** Opening SOURCE DATA block **

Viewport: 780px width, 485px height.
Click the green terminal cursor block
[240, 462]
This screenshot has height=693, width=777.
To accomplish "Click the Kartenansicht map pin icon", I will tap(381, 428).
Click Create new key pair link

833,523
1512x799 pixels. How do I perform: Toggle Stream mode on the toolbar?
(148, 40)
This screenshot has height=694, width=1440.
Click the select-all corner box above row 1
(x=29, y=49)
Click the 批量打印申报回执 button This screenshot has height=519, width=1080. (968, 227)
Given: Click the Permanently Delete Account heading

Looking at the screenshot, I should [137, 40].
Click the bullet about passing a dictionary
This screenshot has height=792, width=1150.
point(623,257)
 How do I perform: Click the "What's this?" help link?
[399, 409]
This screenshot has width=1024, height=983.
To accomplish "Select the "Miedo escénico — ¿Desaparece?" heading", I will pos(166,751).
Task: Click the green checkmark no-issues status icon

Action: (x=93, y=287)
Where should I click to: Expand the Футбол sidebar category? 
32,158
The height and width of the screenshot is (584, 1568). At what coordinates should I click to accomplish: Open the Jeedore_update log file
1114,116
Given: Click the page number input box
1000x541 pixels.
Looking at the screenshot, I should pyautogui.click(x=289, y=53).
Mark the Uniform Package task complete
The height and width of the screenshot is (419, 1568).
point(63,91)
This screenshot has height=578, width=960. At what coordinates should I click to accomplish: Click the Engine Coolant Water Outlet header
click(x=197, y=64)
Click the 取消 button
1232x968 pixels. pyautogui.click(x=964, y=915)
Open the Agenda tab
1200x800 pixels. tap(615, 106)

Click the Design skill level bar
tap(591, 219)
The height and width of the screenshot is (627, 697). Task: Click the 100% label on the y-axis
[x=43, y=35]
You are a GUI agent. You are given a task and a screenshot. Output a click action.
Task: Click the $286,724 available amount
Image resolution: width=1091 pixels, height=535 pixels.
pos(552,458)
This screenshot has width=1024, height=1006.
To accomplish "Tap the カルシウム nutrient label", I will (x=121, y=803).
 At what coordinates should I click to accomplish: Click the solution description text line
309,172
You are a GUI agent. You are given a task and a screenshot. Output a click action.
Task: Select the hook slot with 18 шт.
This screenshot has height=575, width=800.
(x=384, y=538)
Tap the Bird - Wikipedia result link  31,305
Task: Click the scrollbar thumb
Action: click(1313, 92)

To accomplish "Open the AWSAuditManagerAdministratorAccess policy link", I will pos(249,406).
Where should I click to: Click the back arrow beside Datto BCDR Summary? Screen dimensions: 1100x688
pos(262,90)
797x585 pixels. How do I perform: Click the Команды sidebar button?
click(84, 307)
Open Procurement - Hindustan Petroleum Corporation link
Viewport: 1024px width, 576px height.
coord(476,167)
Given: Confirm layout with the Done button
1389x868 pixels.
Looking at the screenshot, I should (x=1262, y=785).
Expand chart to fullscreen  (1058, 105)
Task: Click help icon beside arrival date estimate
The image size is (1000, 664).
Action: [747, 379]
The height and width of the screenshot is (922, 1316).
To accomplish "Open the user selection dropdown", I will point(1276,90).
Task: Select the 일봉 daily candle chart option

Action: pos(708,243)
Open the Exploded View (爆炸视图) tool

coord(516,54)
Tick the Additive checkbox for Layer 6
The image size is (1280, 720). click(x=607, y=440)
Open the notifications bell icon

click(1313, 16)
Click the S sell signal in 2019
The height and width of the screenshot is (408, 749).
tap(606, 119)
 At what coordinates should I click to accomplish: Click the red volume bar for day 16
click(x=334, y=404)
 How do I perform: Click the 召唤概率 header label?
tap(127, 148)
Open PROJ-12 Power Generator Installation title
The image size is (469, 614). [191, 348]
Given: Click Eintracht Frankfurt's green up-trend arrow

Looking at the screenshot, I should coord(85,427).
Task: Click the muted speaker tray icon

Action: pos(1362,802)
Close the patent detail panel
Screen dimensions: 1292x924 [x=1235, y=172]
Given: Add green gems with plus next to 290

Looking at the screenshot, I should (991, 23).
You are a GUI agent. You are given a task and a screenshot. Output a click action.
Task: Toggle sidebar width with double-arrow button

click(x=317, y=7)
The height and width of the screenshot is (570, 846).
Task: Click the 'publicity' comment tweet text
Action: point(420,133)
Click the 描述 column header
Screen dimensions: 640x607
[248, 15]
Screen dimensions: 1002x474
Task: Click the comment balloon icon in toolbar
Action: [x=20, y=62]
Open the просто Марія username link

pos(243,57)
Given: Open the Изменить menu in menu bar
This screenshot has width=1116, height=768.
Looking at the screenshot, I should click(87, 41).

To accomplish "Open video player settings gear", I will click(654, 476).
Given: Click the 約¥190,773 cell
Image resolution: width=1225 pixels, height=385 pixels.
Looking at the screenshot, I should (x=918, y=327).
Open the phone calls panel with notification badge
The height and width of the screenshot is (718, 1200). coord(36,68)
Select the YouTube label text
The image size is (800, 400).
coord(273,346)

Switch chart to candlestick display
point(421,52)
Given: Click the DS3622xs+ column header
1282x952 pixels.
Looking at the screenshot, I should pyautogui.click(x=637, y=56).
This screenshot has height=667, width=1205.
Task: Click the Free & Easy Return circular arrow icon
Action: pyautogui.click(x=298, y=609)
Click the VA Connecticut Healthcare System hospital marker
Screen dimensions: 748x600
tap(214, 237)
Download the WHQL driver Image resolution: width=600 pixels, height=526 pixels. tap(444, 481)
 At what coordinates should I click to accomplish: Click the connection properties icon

** Closing SOURCE DATA block **

- _ASSIGNMENT_
The data above must be reproduced in full, exactly as given.

- _YOUR SOLUTION_
Viewport: 780px width, 485px height.
Click the green terminal cursor block
[240, 462]
This screenshot has height=693, width=777.
To accomplish "Click the Kartenansicht map pin icon", I will tap(381, 428).
Click Create new key pair link

833,523
1512x799 pixels. How do I perform: Toggle Stream mode on the toolbar?
(148, 40)
This screenshot has height=694, width=1440.
Click the select-all corner box above row 1
(x=29, y=49)
Click the 批量打印申报回执 button This screenshot has height=519, width=1080. (968, 227)
Given: Click the Permanently Delete Account heading

Looking at the screenshot, I should [137, 40].
Click the bullet about passing a dictionary
This screenshot has height=792, width=1150.
point(623,257)
 How do I perform: Click the "What's this?" help link?
[399, 409]
This screenshot has width=1024, height=983.
To accomplish "Select the "Miedo escénico — ¿Desaparece?" heading", I will pos(166,751).
Task: Click the green checkmark no-issues status icon

Action: (x=93, y=287)
Where should I click to: Expand the Футбол sidebar category? 
32,158
The height and width of the screenshot is (584, 1568). At what coordinates should I click to accomplish: Open the Jeedore_update log file
1114,116
Given: Click the page number input box
1000x541 pixels.
Looking at the screenshot, I should pyautogui.click(x=289, y=53).
Mark the Uniform Package task complete
The height and width of the screenshot is (419, 1568).
point(63,91)
This screenshot has height=578, width=960. At what coordinates should I click to accomplish: Click the Engine Coolant Water Outlet header
click(x=197, y=64)
Click the 取消 button
1232x968 pixels. pyautogui.click(x=964, y=915)
Open the Agenda tab
1200x800 pixels. tap(615, 106)

Click the Design skill level bar
tap(591, 219)
The height and width of the screenshot is (627, 697). Task: Click the 100% label on the y-axis
[x=43, y=35]
You are a GUI agent. You are given a task and a screenshot. Output a click action.
Task: Click the $286,724 available amount
Image resolution: width=1091 pixels, height=535 pixels.
pos(552,458)
This screenshot has width=1024, height=1006.
To accomplish "Tap the カルシウム nutrient label", I will (x=121, y=803).
 At what coordinates should I click to accomplish: Click the solution description text line
309,172
You are a GUI agent. You are given a task and a screenshot. Output a click action.
Task: Select the hook slot with 18 шт.
This screenshot has height=575, width=800.
(x=384, y=538)
Tap the Bird - Wikipedia result link  31,305
Task: Click the scrollbar thumb
Action: click(1313, 92)

To accomplish "Open the AWSAuditManagerAdministratorAccess policy link", I will pos(249,406).
Where should I click to: Click the back arrow beside Datto BCDR Summary? Screen dimensions: 1100x688
pos(262,90)
797x585 pixels. How do I perform: Click the Команды sidebar button?
click(84, 307)
Open Procurement - Hindustan Petroleum Corporation link
Viewport: 1024px width, 576px height.
coord(476,167)
Given: Confirm layout with the Done button
1389x868 pixels.
Looking at the screenshot, I should (x=1262, y=785).
Expand chart to fullscreen  (1058, 105)
Task: Click help icon beside arrival date estimate
The image size is (1000, 664).
Action: [747, 379]
The height and width of the screenshot is (922, 1316).
To accomplish "Open the user selection dropdown", I will point(1276,90).
Task: Select the 일봉 daily candle chart option

Action: pos(708,243)
Open the Exploded View (爆炸视图) tool

coord(516,54)
Tick the Additive checkbox for Layer 6
The image size is (1280, 720). click(x=607, y=440)
Open the notifications bell icon

click(1313, 16)
Click the S sell signal in 2019
The height and width of the screenshot is (408, 749).
tap(606, 119)
 At what coordinates should I click to accomplish: Click the red volume bar for day 16
click(x=334, y=404)
 How do I perform: Click the 召唤概率 header label?
tap(127, 148)
Open PROJ-12 Power Generator Installation title
The image size is (469, 614). [191, 348]
Given: Click Eintracht Frankfurt's green up-trend arrow

Looking at the screenshot, I should coord(85,427).
Task: Click the muted speaker tray icon

Action: pos(1362,802)
Close the patent detail panel
Screen dimensions: 1292x924 [x=1235, y=172]
Given: Add green gems with plus next to 290

Looking at the screenshot, I should (991, 23).
You are a GUI agent. You are given a task and a screenshot. Output a click action.
Task: Toggle sidebar width with double-arrow button

click(x=317, y=7)
The height and width of the screenshot is (570, 846).
Task: Click the 'publicity' comment tweet text
Action: point(420,133)
Click the 描述 column header
Screen dimensions: 640x607
[248, 15]
Screen dimensions: 1002x474
Task: Click the comment balloon icon in toolbar
Action: [x=20, y=62]
Open the просто Марія username link

pos(243,57)
Given: Open the Изменить menu in menu bar
This screenshot has width=1116, height=768.
Looking at the screenshot, I should click(87, 41).

To accomplish "Open video player settings gear", I will click(654, 476).
Given: Click the 約¥190,773 cell
Image resolution: width=1225 pixels, height=385 pixels.
Looking at the screenshot, I should (x=918, y=327).
Open the phone calls panel with notification badge
The height and width of the screenshot is (718, 1200). coord(36,68)
Select the YouTube label text
The image size is (800, 400).
coord(273,346)

Switch chart to candlestick display
point(421,52)
Given: Click the DS3622xs+ column header
1282x952 pixels.
Looking at the screenshot, I should pyautogui.click(x=637, y=56).
This screenshot has height=667, width=1205.
Task: Click the Free & Easy Return circular arrow icon
Action: pyautogui.click(x=298, y=609)
Click the VA Connecticut Healthcare System hospital marker
Screen dimensions: 748x600
tap(214, 237)
Download the WHQL driver Image resolution: width=600 pixels, height=526 pixels. tap(444, 481)
 At what coordinates should I click to accomplish: Click the connection properties icon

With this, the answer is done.